/pane

A modern dataclass library for Python, focused on speed and expressiveness

Primary LanguagePythonMIT LicenseMIT

pane

pane is a modern Python library for dataclasses and data conversion, aiming for speed and expressiveness.

pane draws heavy inspiration from Pydantic (among others), but its goals are quite different. For example, pane has first-class conversion to and from all JSON datatypes, not just mappings (and no 'root' hacks necessary). In this sense pane is a library for general data conversion & validation, while Pydantic is a dataclass-first library. In addition, pane is stricter than Pydantic in several cases. For instance, pane will not attempt to coerce 3.14 or "3" to an integer.

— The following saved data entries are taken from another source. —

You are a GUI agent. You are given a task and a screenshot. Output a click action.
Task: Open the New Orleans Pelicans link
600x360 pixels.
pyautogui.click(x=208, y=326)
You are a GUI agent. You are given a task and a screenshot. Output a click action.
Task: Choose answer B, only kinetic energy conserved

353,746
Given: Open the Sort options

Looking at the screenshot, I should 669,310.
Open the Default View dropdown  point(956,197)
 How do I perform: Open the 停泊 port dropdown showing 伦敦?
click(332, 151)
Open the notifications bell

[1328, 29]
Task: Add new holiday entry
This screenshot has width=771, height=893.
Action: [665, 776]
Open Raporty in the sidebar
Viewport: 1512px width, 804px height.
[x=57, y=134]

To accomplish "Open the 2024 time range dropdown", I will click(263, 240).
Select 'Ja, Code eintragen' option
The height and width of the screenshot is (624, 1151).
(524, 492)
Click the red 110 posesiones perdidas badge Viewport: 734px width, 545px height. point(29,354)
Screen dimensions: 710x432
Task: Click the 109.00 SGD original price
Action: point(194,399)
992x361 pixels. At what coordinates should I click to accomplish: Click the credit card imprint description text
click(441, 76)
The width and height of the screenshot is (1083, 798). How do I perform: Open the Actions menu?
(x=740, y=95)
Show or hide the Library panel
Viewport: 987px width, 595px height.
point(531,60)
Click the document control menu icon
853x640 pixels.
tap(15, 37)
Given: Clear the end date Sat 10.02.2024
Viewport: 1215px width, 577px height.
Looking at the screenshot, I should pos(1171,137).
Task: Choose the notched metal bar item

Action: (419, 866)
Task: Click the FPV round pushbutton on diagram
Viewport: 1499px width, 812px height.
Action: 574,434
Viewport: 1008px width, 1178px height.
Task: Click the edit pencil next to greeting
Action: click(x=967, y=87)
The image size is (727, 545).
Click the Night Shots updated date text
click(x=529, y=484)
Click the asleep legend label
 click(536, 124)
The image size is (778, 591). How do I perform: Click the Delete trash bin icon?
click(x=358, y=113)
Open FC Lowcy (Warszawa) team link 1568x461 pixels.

pane is designed to be used to create complex declarative configuration languages in formats like JSON, TOML, and YAML. This requires full support for complex, nested types like t.Union[int, t.Tuple[int, str], list[int]]. It also requires useful error messages:

>>> pane.convert('fail', t.Union[int, t.Tuple[int, str], list[int]])
Traceback (most recent call last):
  File "<stdin>", line 1, in <module>
  File "pane/convert.py", line 489, in convert
    return from_data(data, ty)
           ^^^^^^^^^^^^^^^^^^^
  File "pane/convert.py", line 484, in from_data
    return converter.convert(val)
           ^^^^^^^^^^^^^^^^^^^^^^
  File "pane/convert.py", line 128, in convert
    raise ConvertError(node)
pane.convert.ConvertError: Expected one of:
- an int
- tuple of length 2
- sequence
Instead got `fail` of type `str`

Features

pane is a work in progress. The following is a roadmap of features:

Feature State
Basic type conversions Done
Numeric array types (numpy) Done
Sum & product type support Done
Tagged unions Partial
'Flattened' fields Planned
Basic dataclasses Done
Dataclass helpers Partial
Generic & inherited dataclasses Done
Parameter aliases & renaming Done
Arbitrary validation logic Done
Schema import/export Not planned